ISTRUZIONI E REQUISITI> Ricopia fedelmente le righe a partire da quella che contiene "Given: Enable 退出时验证设置 checkbox", inclusa, fino all'ultima riga dei dati. Ometti le immagini nella risposta.

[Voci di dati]
---------------

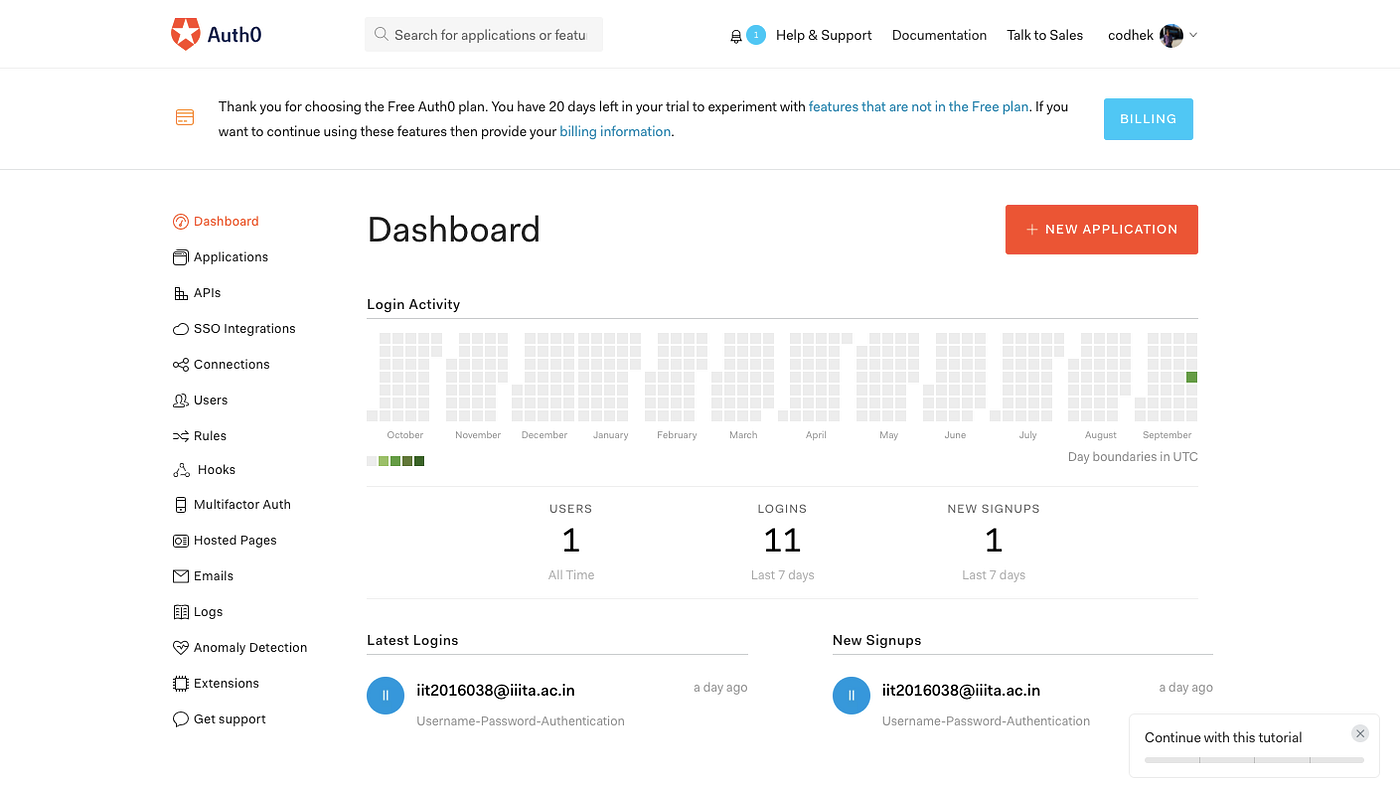The width and height of the screenshot is (1400, 798).
Task: Click the green September activity square
Action: point(1191,377)
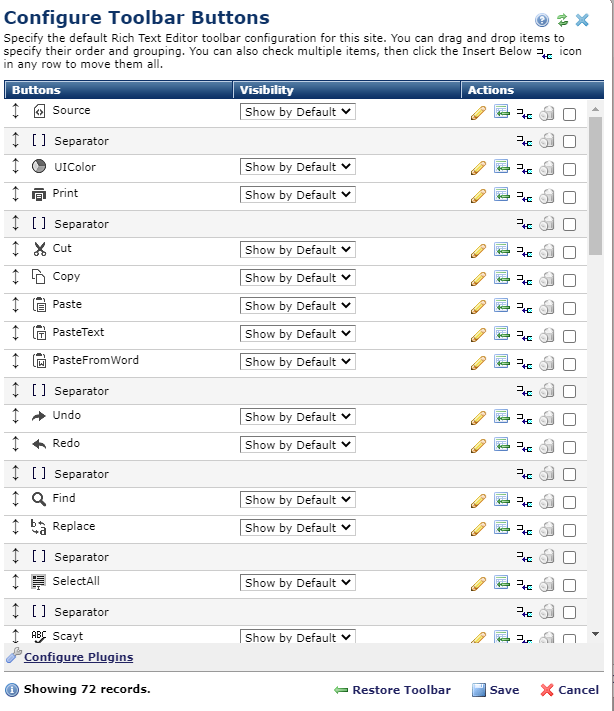Click the Buttons column header

(x=36, y=90)
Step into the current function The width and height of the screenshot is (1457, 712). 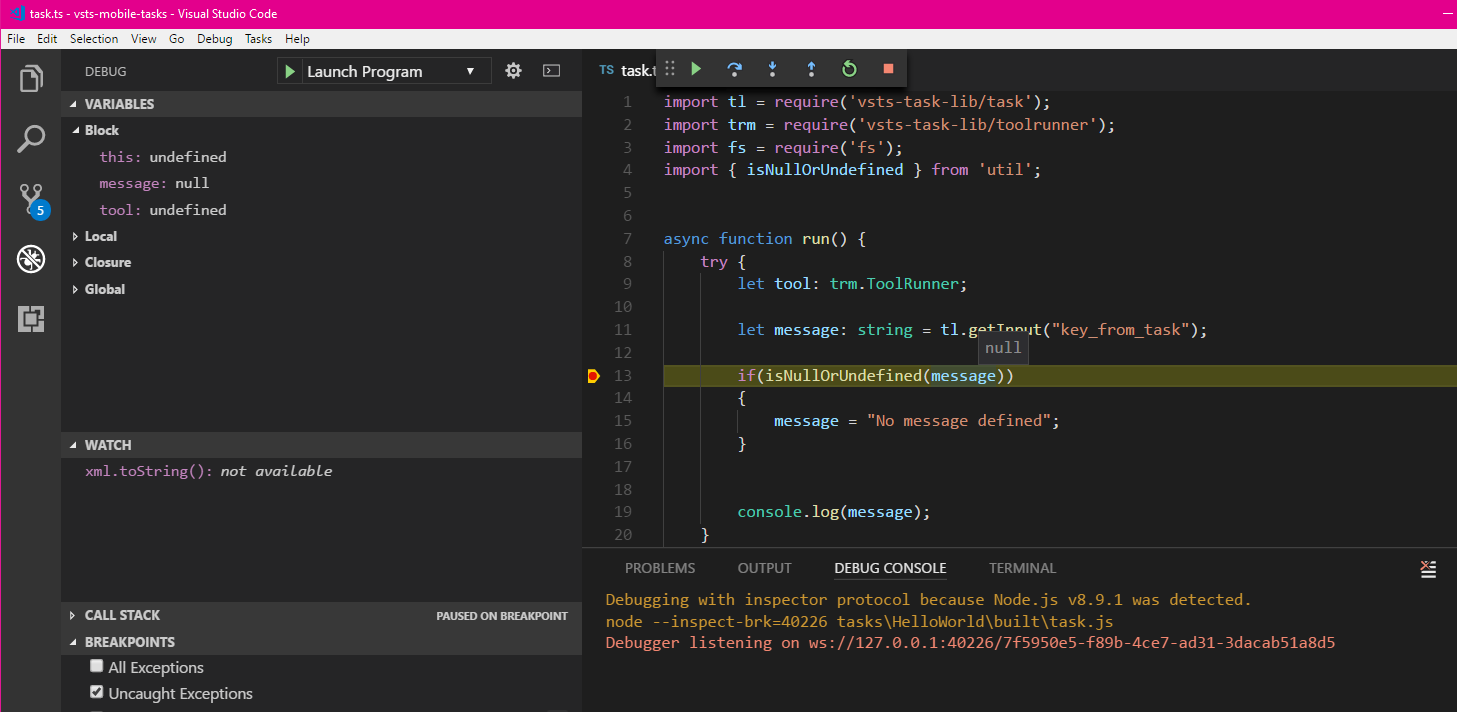tap(772, 69)
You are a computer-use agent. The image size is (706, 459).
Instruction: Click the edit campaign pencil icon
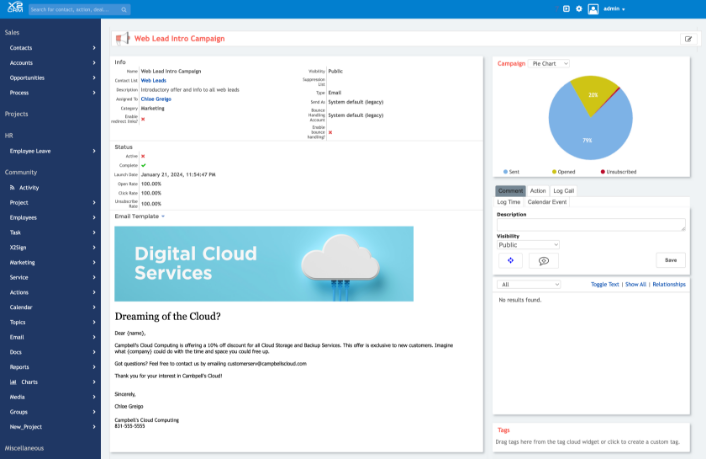tap(688, 39)
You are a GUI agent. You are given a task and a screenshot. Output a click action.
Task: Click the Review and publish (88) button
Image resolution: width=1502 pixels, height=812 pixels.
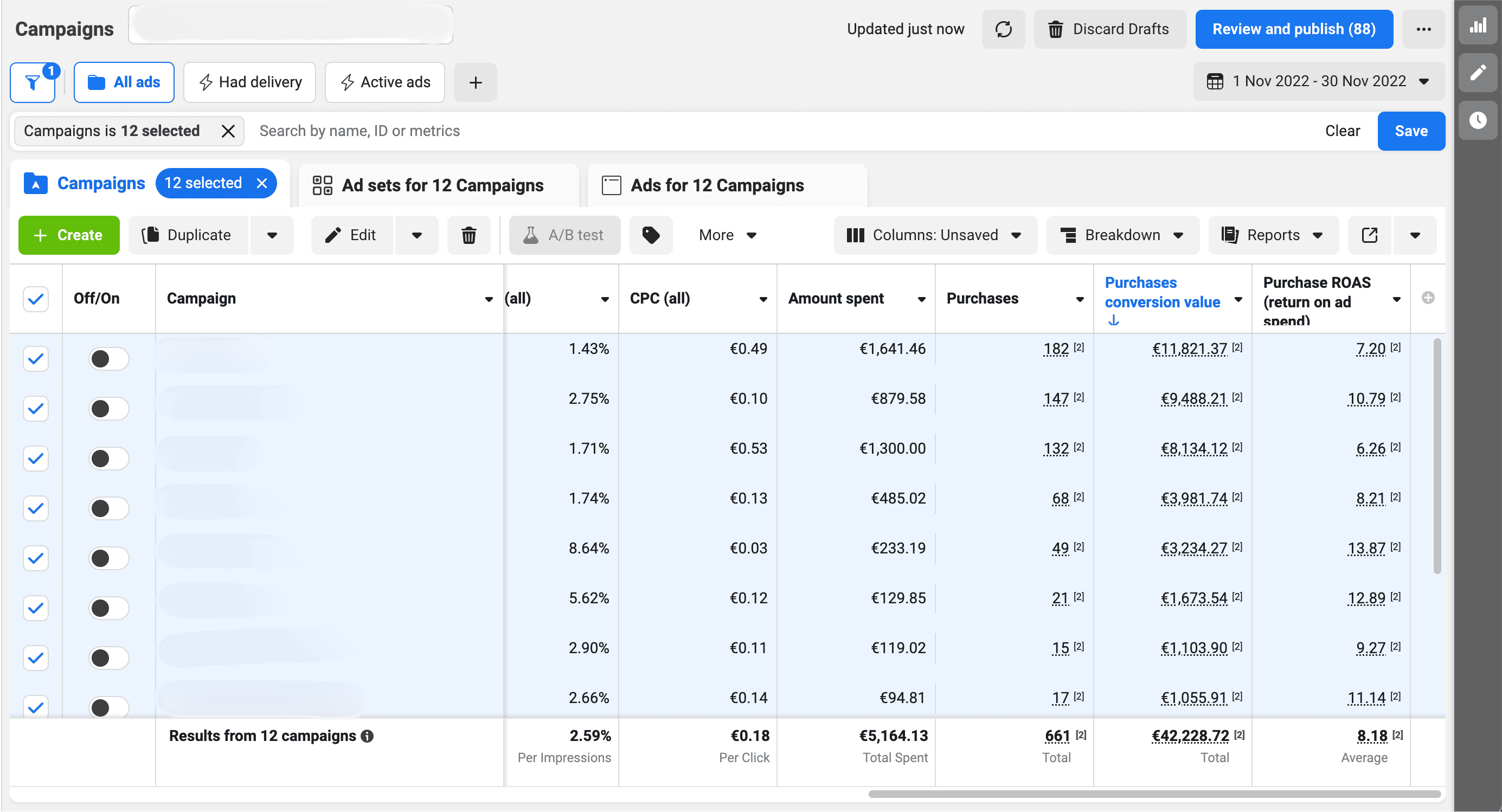[x=1293, y=29]
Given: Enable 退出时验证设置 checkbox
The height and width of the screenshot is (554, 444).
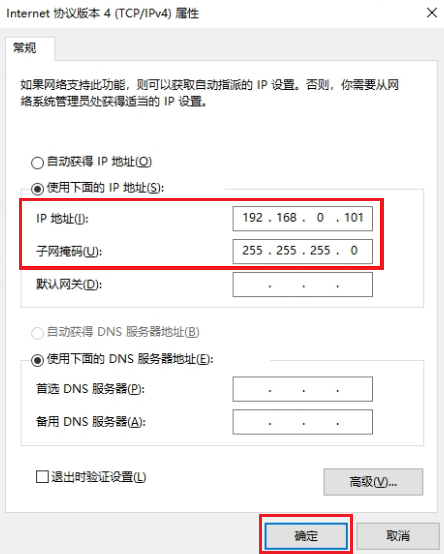Looking at the screenshot, I should [42, 477].
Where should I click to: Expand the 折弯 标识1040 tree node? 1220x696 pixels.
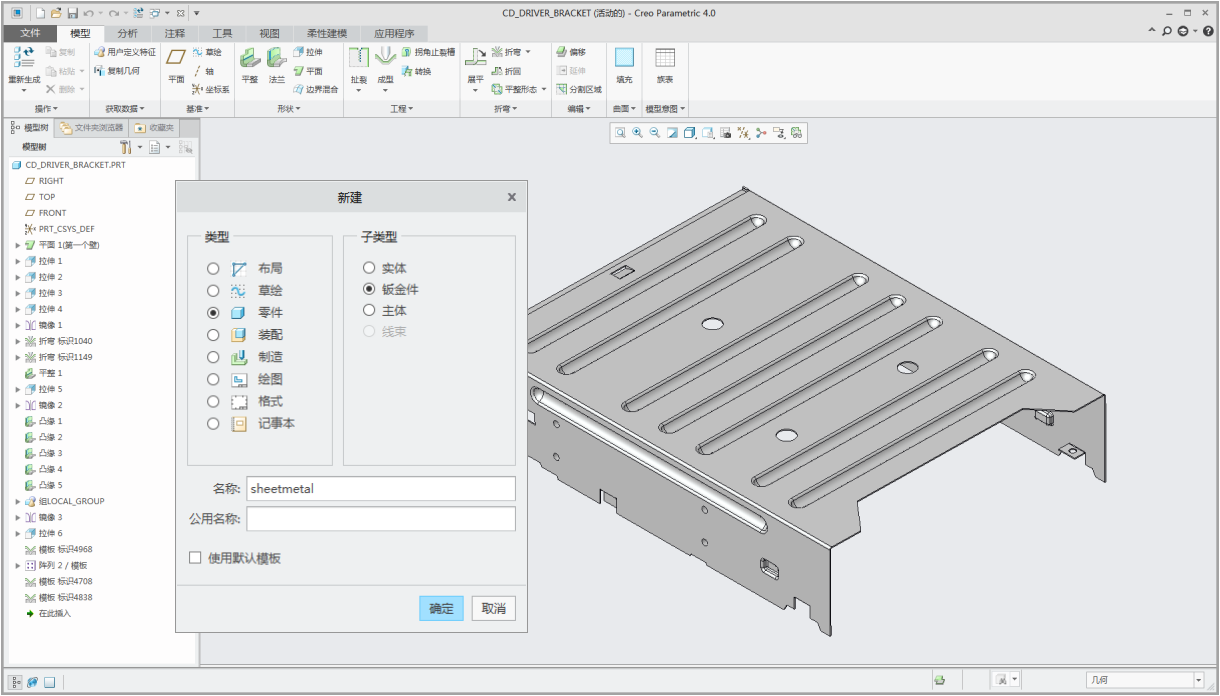[18, 341]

---------------

RISPOSTA ALL'ATTIVITÀ>
Given: Enable 退出时验证设置 checkbox
The height and width of the screenshot is (554, 444).
Looking at the screenshot, I should [42, 477].
Where should I click to: Expand the 折弯 标识1040 tree node? 1220x696 pixels.
[18, 341]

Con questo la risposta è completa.